Ich hab FF XI gespielt und mir auch die Beta von FF XIV auf em PC angeschaut und die sind IMHO mit Tastatu/Maus nicht spielbar, daher auch für den PC für mich gestorben und auf der PS3 mag ich kein MMO spielen. Wenn ich ein Jump and Run spiele, ein Rennspiel, ein Prügelspiel, ein Actionspiel dann am besten mit Gamepad und auf einer Konsole. Wenn ich ein MMO spiele dann einem PC mit einer Tastatur/Maus...aber vielleicht geht das ja nur mir so 


			Dieser Inhalt steht nur eingeloggten Mitgliedern zur Verfügung.


----------



## RubenPlinius (18. September 2010)

Caps-lock schrieb:


> Davon abgesehen gibts auch eine Anleitung für eine WIIBar (das Teil auf dem Fernseher) die man aus ein paar Dioden baut und an den normalen USB Anschluss klemmen kann
> 
> 
> Dieser Inhalt steht nur eingeloggten Mitgliedern zur Verfügung.
> ...



und wo gäbs da eine bastelanleitung? ich nehme an um die dioden für usb ready zu machen braucht man auch einiges geschick oder?
ansonsten klingt es ja spannend^^


----------



## RubenPlinius (18. September 2010)

theoretisch könnte man als IR quelle auch die wireless sensorbars nehmen die es zb bei amazon gibt oder?
sind zwar für die wii gedacht, aber da sie wireless sind is das ja egal oder?
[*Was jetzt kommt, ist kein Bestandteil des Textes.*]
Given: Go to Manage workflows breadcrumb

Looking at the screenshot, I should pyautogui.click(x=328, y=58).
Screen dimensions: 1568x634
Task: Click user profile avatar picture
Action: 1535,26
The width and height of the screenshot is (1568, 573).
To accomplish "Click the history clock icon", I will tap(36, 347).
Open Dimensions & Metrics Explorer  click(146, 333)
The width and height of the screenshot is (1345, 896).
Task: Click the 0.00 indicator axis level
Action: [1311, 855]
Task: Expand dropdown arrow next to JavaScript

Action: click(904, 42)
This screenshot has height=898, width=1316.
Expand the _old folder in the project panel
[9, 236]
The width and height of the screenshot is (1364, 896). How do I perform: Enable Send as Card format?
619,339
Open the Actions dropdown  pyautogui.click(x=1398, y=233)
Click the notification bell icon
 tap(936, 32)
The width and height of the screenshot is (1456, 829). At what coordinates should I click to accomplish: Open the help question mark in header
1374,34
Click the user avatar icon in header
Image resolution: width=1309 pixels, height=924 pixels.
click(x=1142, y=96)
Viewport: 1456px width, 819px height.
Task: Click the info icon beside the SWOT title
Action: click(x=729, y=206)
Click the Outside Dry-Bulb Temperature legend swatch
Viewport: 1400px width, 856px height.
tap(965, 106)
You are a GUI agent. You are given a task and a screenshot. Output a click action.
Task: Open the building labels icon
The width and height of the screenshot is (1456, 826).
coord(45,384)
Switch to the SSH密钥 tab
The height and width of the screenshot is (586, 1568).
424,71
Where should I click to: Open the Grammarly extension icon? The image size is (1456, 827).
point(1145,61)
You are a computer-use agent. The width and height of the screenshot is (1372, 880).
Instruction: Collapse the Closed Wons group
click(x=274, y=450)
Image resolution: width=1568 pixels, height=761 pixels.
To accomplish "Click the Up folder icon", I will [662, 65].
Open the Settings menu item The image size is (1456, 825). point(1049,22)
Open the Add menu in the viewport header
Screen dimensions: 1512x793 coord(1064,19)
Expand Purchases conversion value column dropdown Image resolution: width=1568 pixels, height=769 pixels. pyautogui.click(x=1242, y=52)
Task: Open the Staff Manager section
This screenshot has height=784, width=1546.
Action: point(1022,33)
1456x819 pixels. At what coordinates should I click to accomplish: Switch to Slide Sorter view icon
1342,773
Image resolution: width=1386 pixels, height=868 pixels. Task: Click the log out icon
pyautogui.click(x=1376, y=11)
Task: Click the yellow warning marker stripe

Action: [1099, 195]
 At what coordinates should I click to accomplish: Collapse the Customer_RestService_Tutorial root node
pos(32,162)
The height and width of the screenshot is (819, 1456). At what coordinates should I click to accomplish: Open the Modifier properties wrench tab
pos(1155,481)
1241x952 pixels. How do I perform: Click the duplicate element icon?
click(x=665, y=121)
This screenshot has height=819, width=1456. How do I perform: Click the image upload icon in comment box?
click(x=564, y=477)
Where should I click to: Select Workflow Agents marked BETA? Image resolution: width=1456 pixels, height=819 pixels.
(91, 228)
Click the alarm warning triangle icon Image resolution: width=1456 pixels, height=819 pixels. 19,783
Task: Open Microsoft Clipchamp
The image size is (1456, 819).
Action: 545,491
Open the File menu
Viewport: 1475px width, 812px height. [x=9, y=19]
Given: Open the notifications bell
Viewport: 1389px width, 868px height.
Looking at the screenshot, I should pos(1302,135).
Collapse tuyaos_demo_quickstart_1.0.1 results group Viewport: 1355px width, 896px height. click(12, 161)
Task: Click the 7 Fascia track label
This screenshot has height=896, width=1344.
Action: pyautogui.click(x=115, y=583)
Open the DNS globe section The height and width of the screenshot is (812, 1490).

glovepie hab ich mir mal angeschaut, aber so ganz durchblicke ich es nicht
ich müsste dann erst selber scripte schreiben damit die wii mote und der nunchuck machen was ich will oder?

klingt aber reichlich kompliziert :/
gibt es kein anderes "fertiges" tool, dass die tasten der wii mote programmieren kann und auch mit der sensorbar was anfangen kann?


----------